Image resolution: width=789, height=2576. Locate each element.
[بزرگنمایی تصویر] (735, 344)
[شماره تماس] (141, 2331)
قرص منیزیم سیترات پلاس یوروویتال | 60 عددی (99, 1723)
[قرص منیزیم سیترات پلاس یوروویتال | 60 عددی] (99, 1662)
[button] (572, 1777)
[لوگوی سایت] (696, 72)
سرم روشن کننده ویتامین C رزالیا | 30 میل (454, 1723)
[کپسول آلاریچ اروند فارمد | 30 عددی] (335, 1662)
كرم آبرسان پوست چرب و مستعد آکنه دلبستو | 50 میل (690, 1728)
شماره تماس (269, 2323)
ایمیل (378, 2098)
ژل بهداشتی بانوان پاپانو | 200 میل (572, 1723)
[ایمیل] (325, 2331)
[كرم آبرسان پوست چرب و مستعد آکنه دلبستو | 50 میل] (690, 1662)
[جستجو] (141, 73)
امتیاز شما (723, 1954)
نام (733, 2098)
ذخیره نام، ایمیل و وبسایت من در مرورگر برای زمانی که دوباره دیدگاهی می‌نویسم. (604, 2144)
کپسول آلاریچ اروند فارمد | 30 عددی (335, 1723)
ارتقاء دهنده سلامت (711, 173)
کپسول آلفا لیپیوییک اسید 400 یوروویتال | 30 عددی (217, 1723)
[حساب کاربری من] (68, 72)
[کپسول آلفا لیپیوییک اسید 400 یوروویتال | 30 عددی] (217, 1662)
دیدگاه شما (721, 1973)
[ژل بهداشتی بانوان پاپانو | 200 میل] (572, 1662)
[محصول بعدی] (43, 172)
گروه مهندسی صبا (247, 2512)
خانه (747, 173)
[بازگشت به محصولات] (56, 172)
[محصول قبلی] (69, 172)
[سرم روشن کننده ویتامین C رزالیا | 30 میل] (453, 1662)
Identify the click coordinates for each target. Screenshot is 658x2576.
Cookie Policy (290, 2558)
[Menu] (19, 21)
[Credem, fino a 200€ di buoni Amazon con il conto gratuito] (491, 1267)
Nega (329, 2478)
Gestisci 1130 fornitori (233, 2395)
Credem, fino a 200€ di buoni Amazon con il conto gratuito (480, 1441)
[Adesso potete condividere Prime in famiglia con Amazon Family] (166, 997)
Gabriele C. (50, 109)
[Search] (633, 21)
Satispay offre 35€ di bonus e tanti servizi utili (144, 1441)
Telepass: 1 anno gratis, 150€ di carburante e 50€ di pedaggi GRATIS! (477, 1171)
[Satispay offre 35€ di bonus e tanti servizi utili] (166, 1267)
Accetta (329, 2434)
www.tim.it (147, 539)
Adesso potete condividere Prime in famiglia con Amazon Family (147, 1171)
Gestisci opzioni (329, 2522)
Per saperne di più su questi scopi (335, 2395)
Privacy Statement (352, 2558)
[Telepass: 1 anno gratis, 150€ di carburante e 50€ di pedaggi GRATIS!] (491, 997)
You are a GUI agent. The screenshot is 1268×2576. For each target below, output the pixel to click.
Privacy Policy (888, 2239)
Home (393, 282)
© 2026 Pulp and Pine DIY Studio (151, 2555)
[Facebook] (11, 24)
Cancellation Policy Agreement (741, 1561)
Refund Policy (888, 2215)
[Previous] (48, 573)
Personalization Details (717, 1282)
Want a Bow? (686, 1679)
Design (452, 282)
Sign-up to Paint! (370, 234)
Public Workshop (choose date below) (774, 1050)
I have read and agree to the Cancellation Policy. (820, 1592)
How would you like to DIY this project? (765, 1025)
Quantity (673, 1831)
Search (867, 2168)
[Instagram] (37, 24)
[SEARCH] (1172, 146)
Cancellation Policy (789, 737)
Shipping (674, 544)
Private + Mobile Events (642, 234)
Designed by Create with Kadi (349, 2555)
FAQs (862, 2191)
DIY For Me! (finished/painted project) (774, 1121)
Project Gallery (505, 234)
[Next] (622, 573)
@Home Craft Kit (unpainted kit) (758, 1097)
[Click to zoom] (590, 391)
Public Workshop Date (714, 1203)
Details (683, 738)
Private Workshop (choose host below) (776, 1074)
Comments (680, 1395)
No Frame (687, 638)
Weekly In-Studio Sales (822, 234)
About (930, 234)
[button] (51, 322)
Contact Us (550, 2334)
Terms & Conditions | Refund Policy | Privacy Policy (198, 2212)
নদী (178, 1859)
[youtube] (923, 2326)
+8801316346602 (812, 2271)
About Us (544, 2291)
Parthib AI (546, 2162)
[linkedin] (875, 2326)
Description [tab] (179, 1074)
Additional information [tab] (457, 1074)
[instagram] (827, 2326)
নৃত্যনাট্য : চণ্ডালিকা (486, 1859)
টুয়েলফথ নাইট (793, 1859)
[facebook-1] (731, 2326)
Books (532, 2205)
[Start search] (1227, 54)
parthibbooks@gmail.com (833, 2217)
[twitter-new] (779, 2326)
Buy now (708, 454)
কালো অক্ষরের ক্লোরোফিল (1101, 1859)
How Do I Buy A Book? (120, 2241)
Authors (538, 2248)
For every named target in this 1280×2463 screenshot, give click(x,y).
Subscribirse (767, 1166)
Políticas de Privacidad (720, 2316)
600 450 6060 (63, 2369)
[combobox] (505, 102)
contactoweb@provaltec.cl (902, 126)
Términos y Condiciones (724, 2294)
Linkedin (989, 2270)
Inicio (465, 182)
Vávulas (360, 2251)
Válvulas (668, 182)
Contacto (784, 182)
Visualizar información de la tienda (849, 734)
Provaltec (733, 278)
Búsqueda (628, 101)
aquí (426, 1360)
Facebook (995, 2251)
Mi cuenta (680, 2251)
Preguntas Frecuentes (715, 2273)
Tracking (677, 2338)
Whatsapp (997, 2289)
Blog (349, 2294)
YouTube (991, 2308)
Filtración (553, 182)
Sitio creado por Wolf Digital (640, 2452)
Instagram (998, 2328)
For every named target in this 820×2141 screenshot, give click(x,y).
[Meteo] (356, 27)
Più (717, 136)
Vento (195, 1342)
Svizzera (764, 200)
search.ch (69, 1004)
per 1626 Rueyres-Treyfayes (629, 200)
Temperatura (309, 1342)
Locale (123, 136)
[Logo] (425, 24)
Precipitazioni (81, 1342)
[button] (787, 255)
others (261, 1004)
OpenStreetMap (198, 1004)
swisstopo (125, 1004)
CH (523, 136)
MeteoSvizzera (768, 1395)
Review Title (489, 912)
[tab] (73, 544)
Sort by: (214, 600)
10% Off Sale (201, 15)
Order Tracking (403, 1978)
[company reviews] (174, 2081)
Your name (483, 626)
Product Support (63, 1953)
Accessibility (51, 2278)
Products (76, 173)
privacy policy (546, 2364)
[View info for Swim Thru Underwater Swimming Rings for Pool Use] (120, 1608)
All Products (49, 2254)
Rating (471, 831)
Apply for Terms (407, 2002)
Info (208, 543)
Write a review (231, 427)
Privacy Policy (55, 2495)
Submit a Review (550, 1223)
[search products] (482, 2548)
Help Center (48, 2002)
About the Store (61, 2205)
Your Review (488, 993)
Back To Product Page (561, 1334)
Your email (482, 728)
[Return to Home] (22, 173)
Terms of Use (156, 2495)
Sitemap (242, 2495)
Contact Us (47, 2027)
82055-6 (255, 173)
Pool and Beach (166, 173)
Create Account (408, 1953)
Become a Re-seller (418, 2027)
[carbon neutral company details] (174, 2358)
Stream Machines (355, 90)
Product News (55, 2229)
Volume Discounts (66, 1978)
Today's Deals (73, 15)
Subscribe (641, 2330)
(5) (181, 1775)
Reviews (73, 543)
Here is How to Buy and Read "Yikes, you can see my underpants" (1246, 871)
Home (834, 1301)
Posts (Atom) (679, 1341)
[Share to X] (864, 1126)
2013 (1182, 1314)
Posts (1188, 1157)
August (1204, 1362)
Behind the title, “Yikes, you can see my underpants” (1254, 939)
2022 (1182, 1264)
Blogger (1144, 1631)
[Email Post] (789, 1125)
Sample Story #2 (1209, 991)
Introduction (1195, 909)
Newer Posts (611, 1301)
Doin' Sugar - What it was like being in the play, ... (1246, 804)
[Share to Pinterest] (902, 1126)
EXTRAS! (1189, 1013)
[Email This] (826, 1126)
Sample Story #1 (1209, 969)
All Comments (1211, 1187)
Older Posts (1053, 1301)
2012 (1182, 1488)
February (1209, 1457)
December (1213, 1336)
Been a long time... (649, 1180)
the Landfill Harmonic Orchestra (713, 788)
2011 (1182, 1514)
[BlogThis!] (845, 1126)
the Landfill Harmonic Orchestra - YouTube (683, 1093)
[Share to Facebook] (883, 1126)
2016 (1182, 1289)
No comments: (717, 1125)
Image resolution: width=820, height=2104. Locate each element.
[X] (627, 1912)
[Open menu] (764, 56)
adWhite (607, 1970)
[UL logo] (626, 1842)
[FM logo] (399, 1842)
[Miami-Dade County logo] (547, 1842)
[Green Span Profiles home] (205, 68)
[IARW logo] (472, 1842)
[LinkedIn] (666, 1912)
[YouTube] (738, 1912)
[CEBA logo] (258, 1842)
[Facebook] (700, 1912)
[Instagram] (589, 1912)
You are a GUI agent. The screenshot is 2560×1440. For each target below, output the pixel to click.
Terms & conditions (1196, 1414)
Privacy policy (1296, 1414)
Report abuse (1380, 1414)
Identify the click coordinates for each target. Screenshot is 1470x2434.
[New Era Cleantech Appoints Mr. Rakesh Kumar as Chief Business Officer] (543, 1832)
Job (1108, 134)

| What the task asks |
Restate, please, word for word the span of records running from the first line to the line bearing "ایمیل (378, 2098)", both included, and nothing outside it.

| Answer to this exercise |
Image resolution: width=789, height=2576. Locate each element.
[بزرگنمایی تصویر] (735, 344)
[شماره تماس] (141, 2331)
قرص منیزیم سیترات پلاس یوروویتال | 60 عددی (99, 1723)
[قرص منیزیم سیترات پلاس یوروویتال | 60 عددی] (99, 1662)
[button] (572, 1777)
[لوگوی سایت] (696, 72)
سرم روشن کننده ویتامین C رزالیا | 30 میل (454, 1723)
[کپسول آلاریچ اروند فارمد | 30 عددی] (335, 1662)
كرم آبرسان پوست چرب و مستعد آکنه دلبستو | 50 میل (690, 1728)
شماره تماس (269, 2323)
ایمیل (378, 2098)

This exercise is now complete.